Conclusion: Malignant degeneration of synovial chondromatosis is rare but can necessitate morbid surgery or result in death. Pathognomonic signs for SChS including intramedullary infiltration are present in the minority of cases. Progression of symptoms, quick local recurrence, and muscle infiltration are more suggestive of SChS. Periarticular cortical erosion, extra-capsular extension, and metaplastic chondroid features are non-specific. Although poorly documented for SChS, tumor size is a strong indicator of malignancy. Biopsy and partial resection are prone to diagnostic error. Surgical decisions are frequently based on size and clinical appearance and may be in conflict with pathologic diagnosis.

Keywords: Chondrosarcoma; Malignant transformation; Osteochondromatosis; Size; Synovial chondromatosis.

Figures

Fig. (1)
Fig. (1)
Search Flow Diagram.
Fig. (2)
Fig. (2)
Synovial chondrosarcoma in the setting of synovial chondromatosis 47 year-old male with two prior ankle injuries and pain over the past 3 years now presenting with recent progression of pain and swelling. Initial biopsy was consistent with grade II/III chondrosarcoma, confirming the radiographic appearance (MRI, A; Plain XR, B) and clinical presentation.

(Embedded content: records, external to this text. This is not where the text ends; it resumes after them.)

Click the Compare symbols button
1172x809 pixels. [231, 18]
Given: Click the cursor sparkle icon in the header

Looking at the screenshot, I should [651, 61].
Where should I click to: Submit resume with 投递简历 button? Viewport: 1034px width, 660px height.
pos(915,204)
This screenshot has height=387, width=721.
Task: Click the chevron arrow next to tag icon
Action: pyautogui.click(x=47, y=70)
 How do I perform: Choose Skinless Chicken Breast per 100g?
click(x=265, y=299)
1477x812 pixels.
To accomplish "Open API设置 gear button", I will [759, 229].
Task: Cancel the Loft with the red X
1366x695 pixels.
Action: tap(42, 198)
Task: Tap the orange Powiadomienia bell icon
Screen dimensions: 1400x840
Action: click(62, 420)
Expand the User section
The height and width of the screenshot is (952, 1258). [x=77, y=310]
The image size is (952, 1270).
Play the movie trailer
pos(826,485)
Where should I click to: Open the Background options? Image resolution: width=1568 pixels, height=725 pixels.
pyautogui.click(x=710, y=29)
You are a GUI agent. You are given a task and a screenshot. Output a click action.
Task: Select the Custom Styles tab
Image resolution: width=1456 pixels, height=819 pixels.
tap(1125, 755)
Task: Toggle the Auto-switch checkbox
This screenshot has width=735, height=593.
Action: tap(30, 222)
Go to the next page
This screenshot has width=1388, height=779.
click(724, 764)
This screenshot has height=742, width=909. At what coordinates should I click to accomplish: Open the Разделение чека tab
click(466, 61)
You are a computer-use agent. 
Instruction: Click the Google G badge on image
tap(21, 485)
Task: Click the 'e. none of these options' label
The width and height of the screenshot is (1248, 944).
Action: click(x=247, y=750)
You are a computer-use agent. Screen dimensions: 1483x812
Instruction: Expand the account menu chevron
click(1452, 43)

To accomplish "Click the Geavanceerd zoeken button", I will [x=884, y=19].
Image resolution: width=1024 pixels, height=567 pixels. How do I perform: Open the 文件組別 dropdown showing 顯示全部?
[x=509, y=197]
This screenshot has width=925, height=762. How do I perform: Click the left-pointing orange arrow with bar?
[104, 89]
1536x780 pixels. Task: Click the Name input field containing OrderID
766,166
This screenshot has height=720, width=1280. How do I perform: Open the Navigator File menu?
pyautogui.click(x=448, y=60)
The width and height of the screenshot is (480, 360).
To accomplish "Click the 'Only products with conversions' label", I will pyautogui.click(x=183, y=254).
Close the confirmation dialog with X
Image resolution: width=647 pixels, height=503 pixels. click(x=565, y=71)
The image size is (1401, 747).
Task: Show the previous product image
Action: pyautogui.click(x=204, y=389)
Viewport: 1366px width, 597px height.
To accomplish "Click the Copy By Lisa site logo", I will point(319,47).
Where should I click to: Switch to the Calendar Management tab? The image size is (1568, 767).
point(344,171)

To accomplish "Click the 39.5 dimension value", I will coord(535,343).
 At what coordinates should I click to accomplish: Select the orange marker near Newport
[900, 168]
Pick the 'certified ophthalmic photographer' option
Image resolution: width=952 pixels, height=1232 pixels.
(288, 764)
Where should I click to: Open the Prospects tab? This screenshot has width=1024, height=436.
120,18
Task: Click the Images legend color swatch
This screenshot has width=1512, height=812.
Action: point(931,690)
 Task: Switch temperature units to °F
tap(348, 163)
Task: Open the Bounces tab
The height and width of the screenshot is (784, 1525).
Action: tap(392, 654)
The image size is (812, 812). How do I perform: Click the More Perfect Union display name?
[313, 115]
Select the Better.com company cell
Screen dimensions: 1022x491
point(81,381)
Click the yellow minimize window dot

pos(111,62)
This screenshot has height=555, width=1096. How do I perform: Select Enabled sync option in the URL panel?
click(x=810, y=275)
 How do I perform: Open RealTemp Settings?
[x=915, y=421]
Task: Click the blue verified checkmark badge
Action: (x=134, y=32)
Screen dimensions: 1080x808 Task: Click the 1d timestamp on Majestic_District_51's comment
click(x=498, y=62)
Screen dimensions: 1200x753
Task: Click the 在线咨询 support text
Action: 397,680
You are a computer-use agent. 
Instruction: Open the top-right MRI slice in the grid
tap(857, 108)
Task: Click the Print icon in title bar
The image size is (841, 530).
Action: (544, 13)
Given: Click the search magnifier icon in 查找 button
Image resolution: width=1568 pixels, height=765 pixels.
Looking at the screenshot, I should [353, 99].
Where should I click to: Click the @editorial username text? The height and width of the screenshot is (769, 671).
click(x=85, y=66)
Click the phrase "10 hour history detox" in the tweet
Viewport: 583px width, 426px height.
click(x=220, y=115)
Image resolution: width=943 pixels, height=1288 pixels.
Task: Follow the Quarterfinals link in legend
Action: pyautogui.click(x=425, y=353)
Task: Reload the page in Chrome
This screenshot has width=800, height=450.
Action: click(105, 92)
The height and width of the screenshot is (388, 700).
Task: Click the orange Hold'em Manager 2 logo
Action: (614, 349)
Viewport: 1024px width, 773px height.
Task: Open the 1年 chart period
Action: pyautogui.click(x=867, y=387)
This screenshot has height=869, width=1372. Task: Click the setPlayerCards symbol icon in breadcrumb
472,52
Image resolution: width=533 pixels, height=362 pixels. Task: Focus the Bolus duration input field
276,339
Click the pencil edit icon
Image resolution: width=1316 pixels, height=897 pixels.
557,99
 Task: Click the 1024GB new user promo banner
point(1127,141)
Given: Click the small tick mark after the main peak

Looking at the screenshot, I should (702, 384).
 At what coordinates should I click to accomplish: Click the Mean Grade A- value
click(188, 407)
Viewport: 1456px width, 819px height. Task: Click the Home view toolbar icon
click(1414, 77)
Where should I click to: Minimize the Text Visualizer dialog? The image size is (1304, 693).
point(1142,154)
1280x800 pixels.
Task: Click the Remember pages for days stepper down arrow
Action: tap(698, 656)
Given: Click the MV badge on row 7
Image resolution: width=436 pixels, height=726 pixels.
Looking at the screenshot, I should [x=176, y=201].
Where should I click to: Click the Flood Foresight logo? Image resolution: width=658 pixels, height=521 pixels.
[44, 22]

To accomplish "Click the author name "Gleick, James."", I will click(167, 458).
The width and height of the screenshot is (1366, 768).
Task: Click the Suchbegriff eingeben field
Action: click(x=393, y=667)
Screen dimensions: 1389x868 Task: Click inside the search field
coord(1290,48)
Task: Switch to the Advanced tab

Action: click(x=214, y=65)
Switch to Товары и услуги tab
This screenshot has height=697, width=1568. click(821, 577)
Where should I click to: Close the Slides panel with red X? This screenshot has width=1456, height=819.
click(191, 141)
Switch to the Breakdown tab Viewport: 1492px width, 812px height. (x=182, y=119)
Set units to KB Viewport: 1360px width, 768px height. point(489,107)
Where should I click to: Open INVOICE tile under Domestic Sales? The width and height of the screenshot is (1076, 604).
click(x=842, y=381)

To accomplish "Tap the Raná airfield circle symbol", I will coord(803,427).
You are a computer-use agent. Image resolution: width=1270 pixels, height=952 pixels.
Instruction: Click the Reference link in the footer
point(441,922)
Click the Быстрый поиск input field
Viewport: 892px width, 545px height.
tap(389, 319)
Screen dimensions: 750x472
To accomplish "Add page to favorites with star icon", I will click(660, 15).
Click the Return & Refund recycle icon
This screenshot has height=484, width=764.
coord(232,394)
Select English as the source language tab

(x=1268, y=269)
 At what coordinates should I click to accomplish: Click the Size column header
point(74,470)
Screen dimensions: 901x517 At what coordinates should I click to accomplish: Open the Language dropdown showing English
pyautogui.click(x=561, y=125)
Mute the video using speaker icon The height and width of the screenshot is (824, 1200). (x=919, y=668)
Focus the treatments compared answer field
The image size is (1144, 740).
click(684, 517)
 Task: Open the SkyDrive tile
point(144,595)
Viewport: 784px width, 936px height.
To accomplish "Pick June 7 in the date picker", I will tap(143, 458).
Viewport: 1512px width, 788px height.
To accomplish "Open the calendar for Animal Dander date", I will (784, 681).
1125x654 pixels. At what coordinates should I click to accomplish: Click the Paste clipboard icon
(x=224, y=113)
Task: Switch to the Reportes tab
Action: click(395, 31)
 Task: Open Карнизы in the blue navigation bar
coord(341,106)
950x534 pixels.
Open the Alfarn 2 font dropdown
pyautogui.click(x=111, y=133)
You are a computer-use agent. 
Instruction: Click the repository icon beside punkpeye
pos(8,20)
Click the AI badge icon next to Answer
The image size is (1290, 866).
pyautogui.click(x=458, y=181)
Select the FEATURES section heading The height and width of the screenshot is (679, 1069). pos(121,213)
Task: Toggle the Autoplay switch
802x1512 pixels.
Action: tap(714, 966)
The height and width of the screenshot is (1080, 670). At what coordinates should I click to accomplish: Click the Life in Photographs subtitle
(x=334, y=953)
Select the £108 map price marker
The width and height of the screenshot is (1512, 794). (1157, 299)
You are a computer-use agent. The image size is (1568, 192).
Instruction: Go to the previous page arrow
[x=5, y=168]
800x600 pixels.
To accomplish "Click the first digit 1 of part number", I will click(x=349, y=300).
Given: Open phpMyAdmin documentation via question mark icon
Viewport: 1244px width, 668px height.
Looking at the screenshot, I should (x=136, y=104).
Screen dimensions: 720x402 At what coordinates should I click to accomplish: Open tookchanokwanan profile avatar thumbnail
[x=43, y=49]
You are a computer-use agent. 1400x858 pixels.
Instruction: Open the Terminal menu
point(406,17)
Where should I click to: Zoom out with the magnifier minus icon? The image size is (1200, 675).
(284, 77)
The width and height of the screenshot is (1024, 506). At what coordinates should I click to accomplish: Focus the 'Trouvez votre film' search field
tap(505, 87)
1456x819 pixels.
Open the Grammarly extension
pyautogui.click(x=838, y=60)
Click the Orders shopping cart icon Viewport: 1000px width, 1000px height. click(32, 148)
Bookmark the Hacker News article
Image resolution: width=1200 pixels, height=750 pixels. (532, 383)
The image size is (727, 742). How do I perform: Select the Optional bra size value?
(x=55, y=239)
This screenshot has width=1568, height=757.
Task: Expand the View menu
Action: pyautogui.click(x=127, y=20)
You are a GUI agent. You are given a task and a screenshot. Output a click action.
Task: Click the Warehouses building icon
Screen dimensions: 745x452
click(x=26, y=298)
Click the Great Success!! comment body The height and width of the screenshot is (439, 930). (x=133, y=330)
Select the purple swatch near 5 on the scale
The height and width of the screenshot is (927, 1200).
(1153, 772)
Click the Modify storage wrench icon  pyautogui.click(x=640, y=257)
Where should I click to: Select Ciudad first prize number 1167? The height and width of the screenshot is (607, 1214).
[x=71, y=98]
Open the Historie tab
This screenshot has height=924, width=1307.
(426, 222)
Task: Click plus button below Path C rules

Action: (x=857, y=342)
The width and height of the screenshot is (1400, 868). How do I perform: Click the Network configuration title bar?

He underwent below-knee amputation.
Fig. (3)
Fig. (3)
Synovial chondrosarcoma in the setting of synovial chondromatosis 43 year-old female presenting with a massive localized chondroid lesion suspected to have malignant degeneration of synovial chondromatosis based on imaging (MRI, A) and symptomatology. Histologic evidence of chondrosarcoma, however, was only detected after resection of essentially the entire lesion.